Sometimes standards are designed by committee (in JS, WinterCG is particularly interesting right now, but lacks teeth), sometimes they are decided by an extremely dominant player (JSX, S3, OCI and Postgres are examples from various domains) that has essentially “won”. Of course this begs a question - since it isn’t necessary to establish a common standard before “winning”, is it even helpful to try? My sense is winning without standards and winning with are comparable to “winning the battle but losing the war”.
Of course, this being the Age of LLMs, no blogpost would be complete without considering the first interface evolved by humanity: natural language.
In other words, even standards have problems - they require a learning curve, they may have design flaws, and they aren’t flexible (almost by definition - the more flexible a standard, the less useful/reliable it is). Standards optimize for machine communication, but Languages optimize for human communication.

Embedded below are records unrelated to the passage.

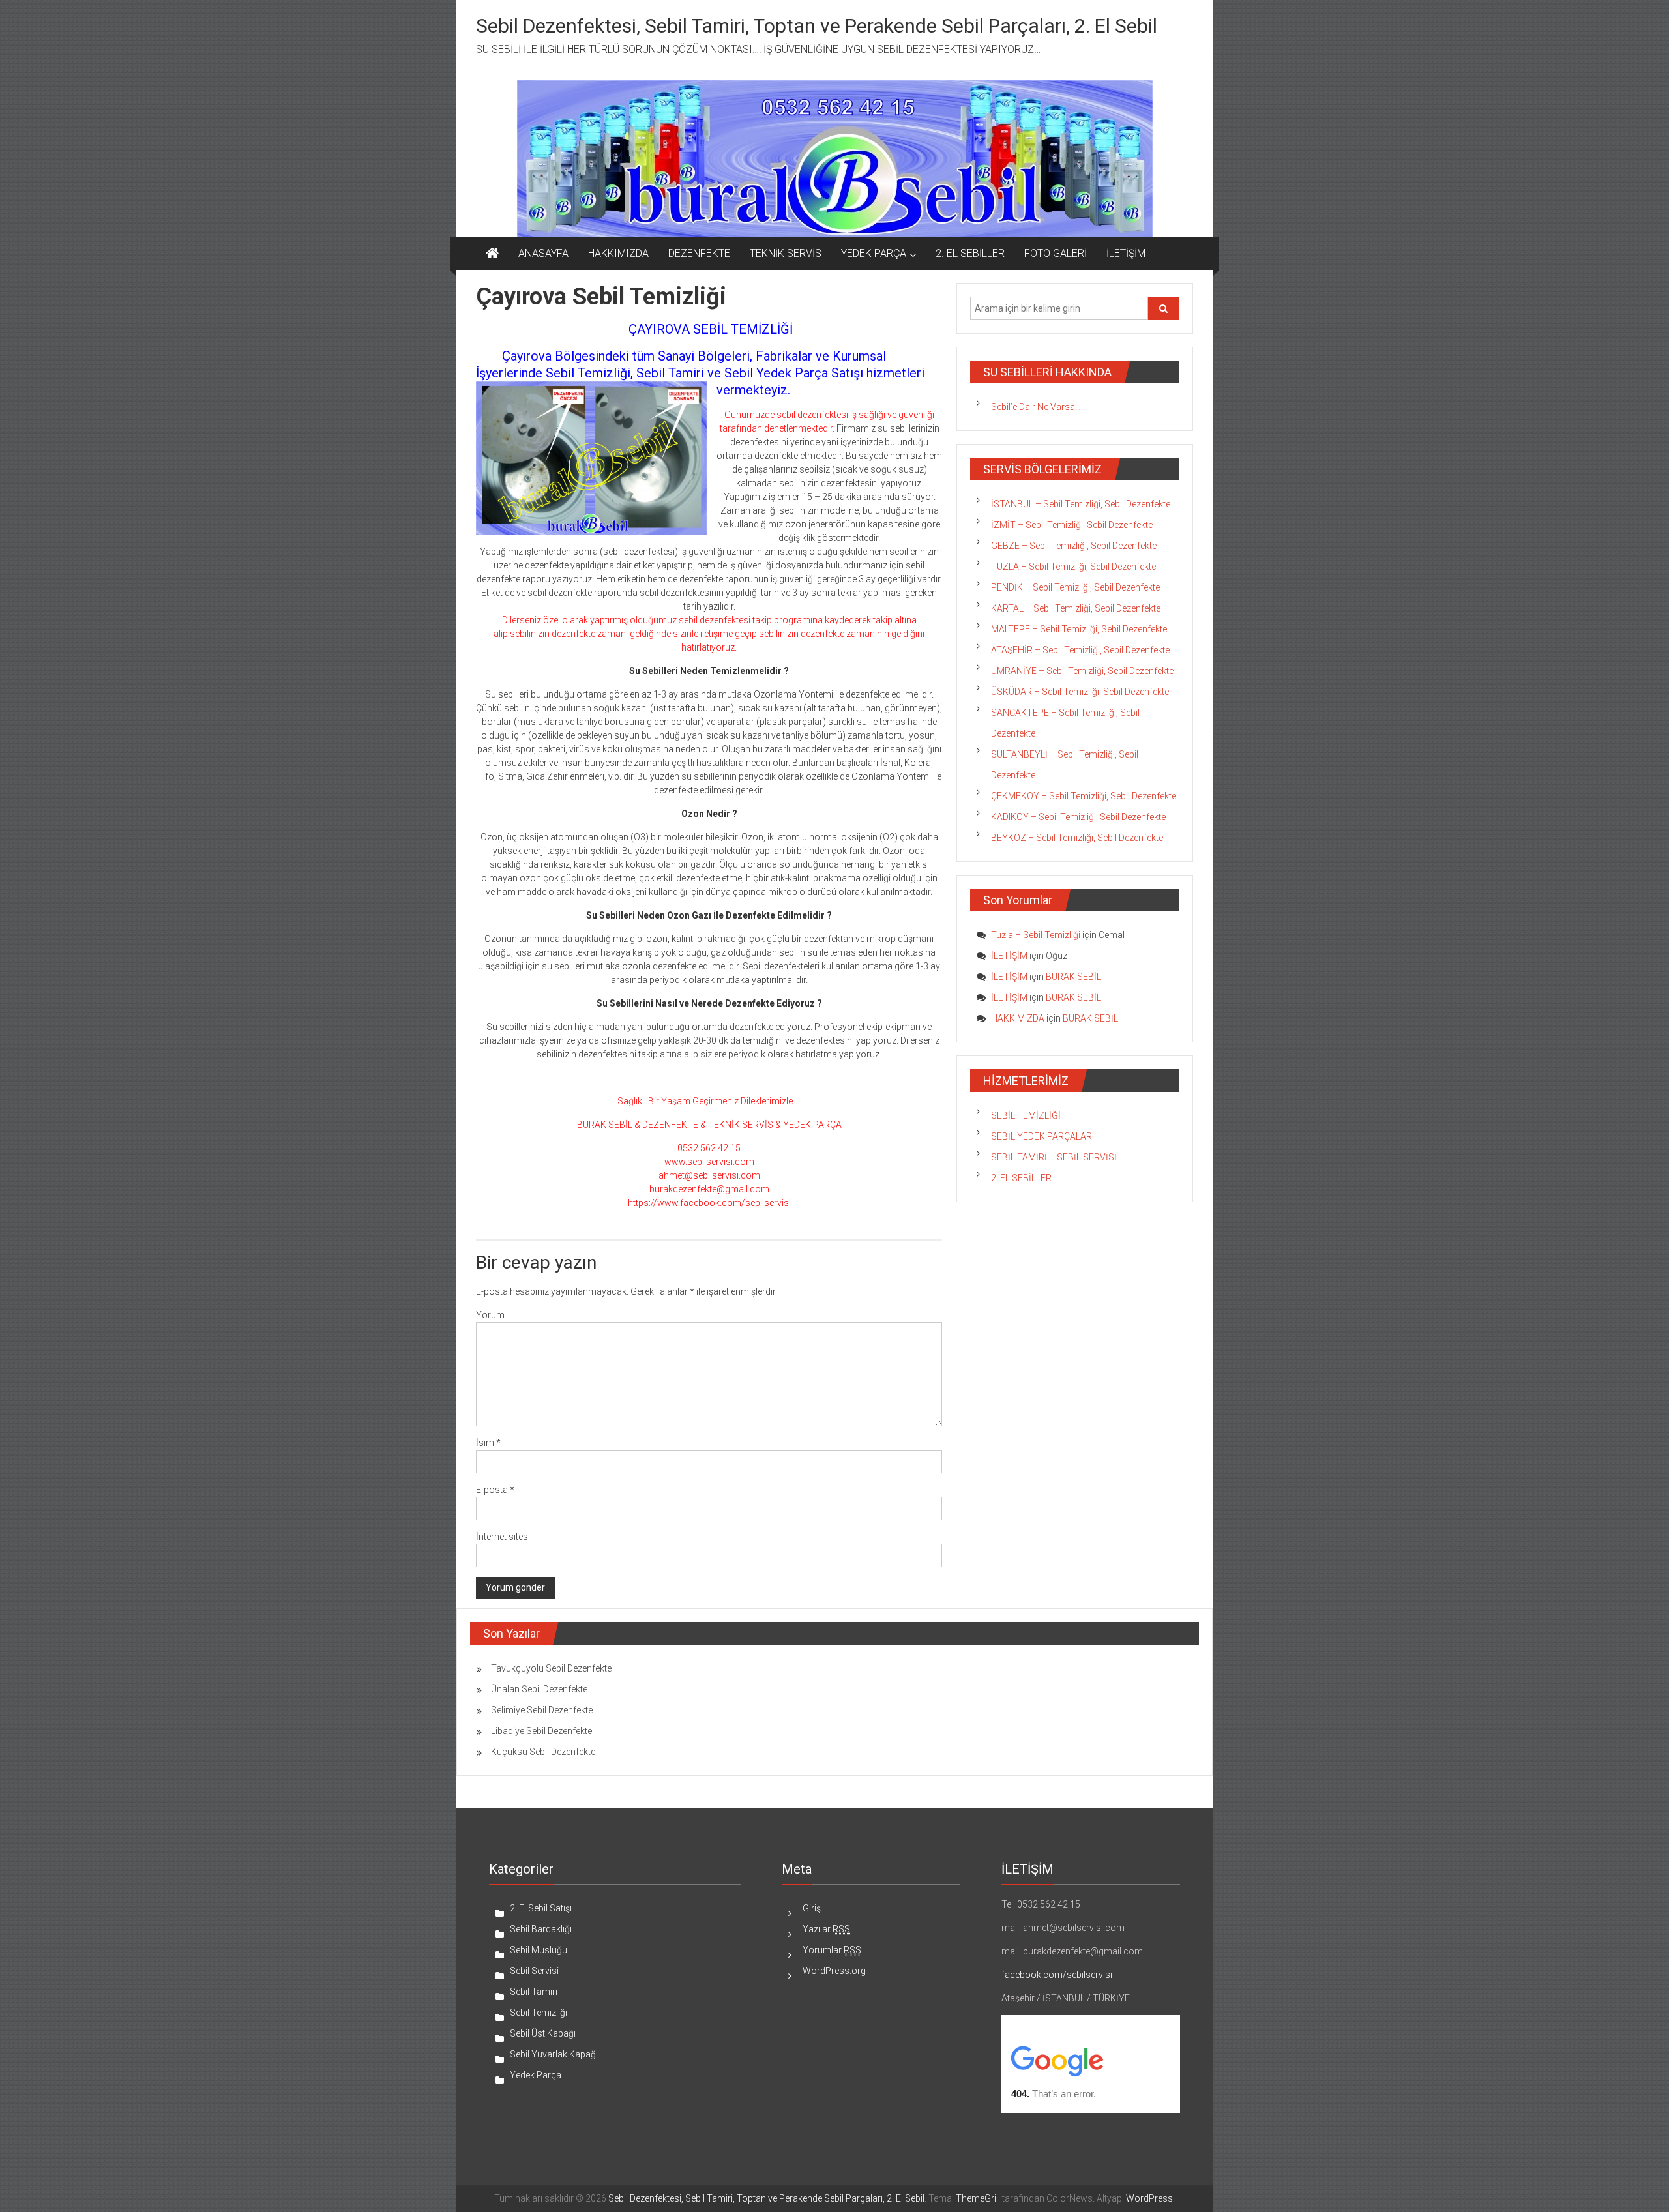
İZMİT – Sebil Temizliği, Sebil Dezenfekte (1072, 525)
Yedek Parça (535, 2075)
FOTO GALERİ (1055, 253)
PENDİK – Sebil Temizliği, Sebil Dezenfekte (1075, 587)
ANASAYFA (543, 253)
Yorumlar (832, 1950)
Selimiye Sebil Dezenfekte (542, 1710)
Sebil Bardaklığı (541, 1929)
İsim (488, 1443)
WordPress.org (834, 1971)
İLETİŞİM (1125, 253)
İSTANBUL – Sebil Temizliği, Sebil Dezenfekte (1080, 504)
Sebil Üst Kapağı (543, 2033)
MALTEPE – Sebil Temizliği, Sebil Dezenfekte (1079, 629)
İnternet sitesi (503, 1536)
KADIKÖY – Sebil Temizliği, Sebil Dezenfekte (1078, 817)
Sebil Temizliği (538, 2012)
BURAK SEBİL (1073, 976)
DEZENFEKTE (699, 253)
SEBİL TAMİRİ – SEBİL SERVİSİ (1054, 1157)
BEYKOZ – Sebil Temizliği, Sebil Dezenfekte (1077, 838)
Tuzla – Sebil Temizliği (1035, 935)
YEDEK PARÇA (873, 253)
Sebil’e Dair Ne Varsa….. (1038, 407)
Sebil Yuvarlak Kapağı (554, 2054)
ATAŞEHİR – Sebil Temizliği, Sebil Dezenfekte (1080, 650)
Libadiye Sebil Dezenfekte (541, 1731)
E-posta (495, 1489)
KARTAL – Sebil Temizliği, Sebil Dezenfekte (1075, 608)
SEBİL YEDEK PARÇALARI (1042, 1136)
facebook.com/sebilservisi (1056, 1974)
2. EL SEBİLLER (970, 253)
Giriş (812, 1908)
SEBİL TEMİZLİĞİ (1026, 1115)
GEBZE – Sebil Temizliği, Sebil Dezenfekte (1074, 545)
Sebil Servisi (534, 1971)
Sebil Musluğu (538, 1950)
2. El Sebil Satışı (541, 1908)
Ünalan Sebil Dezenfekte (539, 1689)
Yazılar (826, 1929)
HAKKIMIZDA (618, 253)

What does this look like, potentially?
- Instead of
SELECT COUNT(*) FROM users INNER JOIN charges ON [users.id](http://users.id/) = charges.user_id WHERE users.email = 'email@example.com'
- we might write/speak/think:
how many payments has Joe from freshpizza.com made?
If you are implementing a system like this, please also implement partial information resolution:
- Q: how many payments were made?
- A: Insufficient information - how many payments by whom? over what time period?

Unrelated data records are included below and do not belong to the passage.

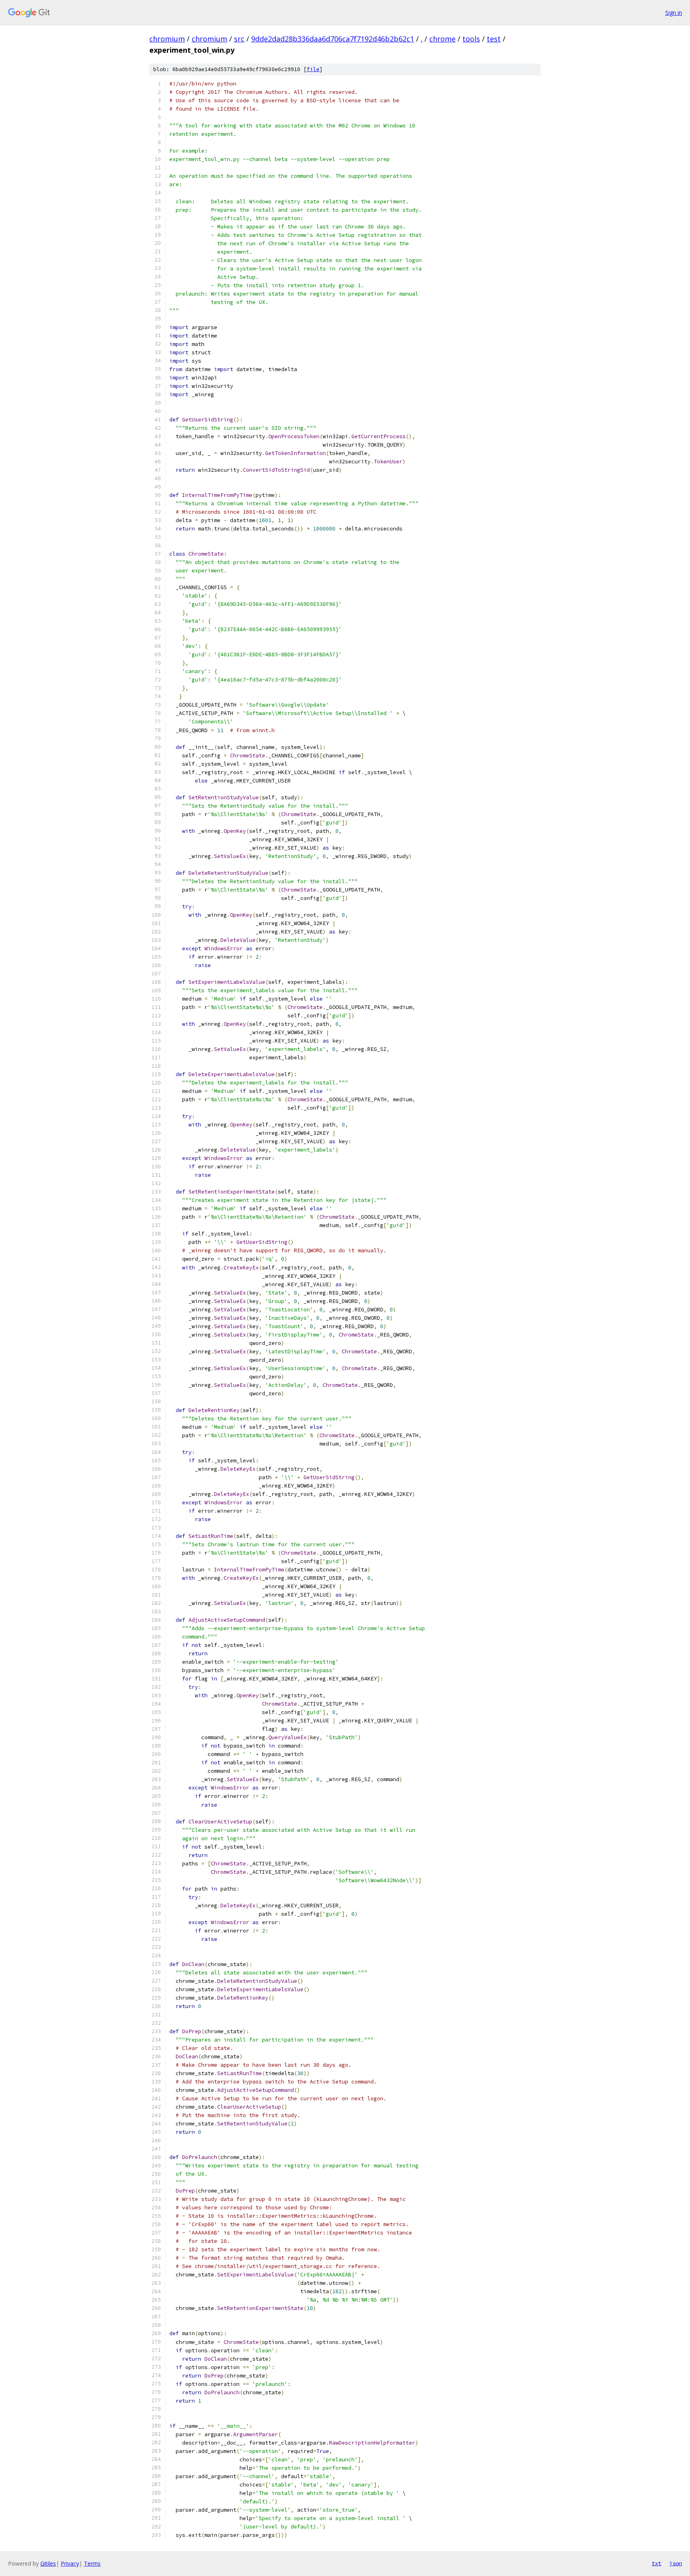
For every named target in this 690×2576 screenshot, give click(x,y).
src (239, 39)
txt (656, 2563)
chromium (167, 39)
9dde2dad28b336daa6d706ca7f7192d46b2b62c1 (332, 39)
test (494, 39)
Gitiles (48, 2563)
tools (471, 39)
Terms (92, 2563)
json (675, 2563)
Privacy (70, 2563)
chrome (442, 39)
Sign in (673, 12)
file (313, 69)
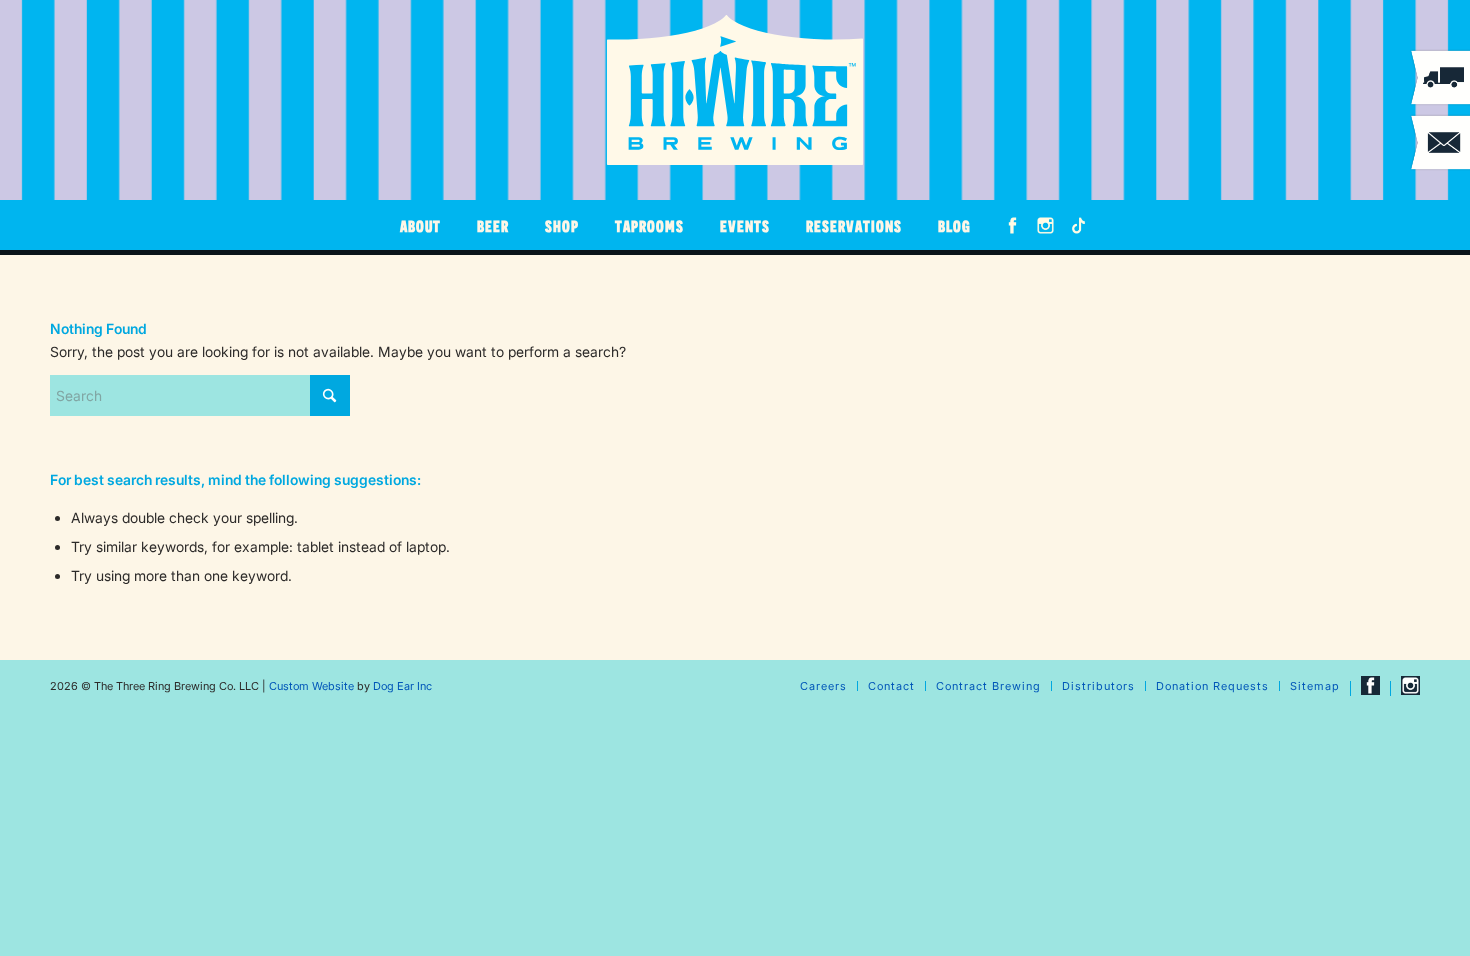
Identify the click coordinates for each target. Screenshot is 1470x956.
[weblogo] (735, 90)
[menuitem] (420, 225)
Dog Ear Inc (402, 686)
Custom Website (311, 686)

- Q: oh sorry - by ’firstname.lastname@example.org’
- A: ok, looking for the count of payments made by
'email@example.com'… over what time period
- Q: oh sorry again - over the last 3 months!

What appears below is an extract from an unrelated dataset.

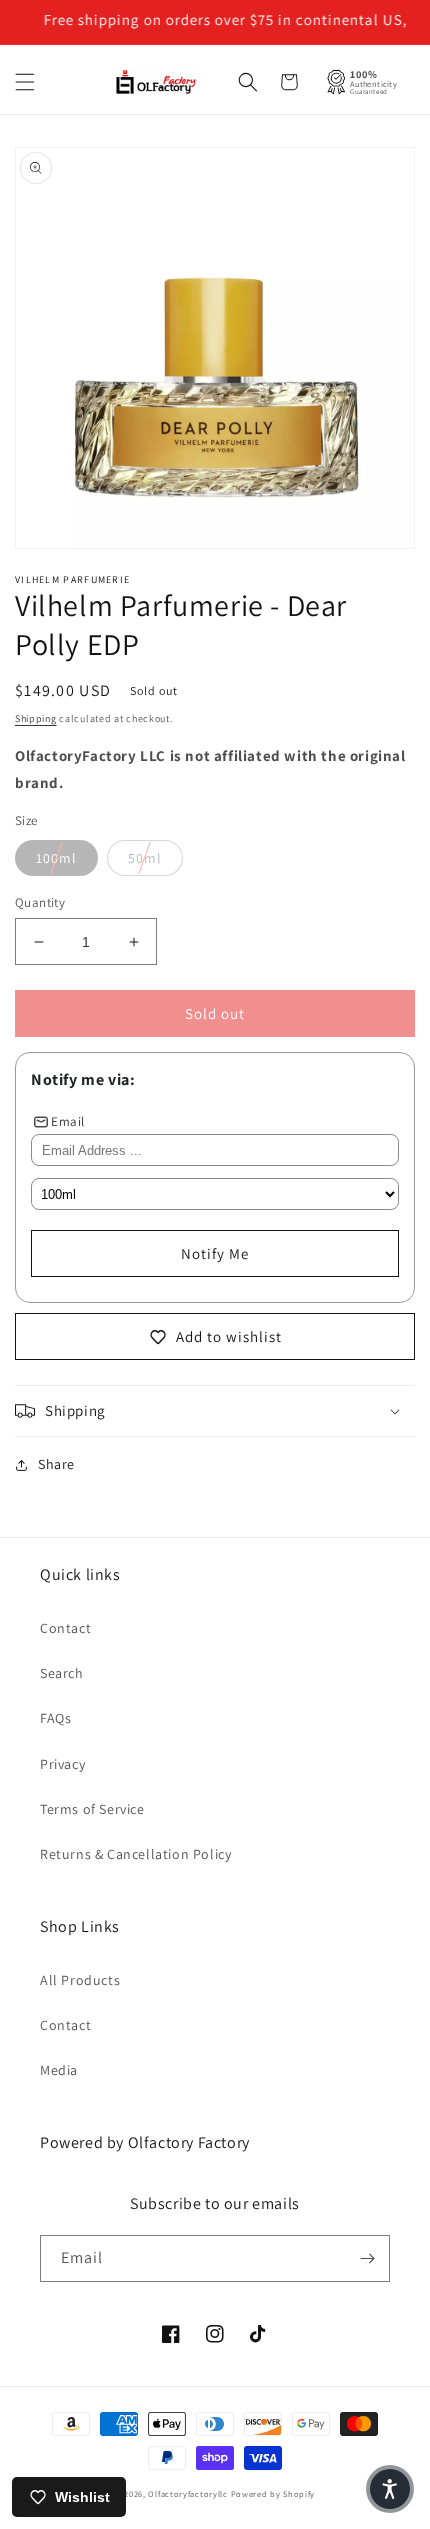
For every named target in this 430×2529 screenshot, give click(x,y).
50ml (145, 858)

That kind of thing, but for API tokens, logins, and other missing info (I covered some of this in my 2019 Adaptive Intent-based CLI State Machines talk, informed by experience from my 2016 Alexa skill). Because this is a human-in-the-loop process, you’ll want a Temporal.
Isn’t this just chatbots? I’ve now been in tech long enough to remember the previous time conversational commerce was hyped and went nowhere (arguably arguable), and AI assistants were going to take over the world. So yes there’s a risk that we go through a whole bunch of ceremony just to reinvent Clippy 2022 Edition. But the volume of data on both ends, and the new usecases unlocked by better natural language understanding, perhaps makes it worth another shot.
Yes, this is a 1000x more expensive query to parse, but that could go down over time, and it could be more of a last mile thing to humans, but you could imagine a distant future where LLMs are cheap enough that systems talk to other systems in this same way - forever solving the problem of API or standards breaking.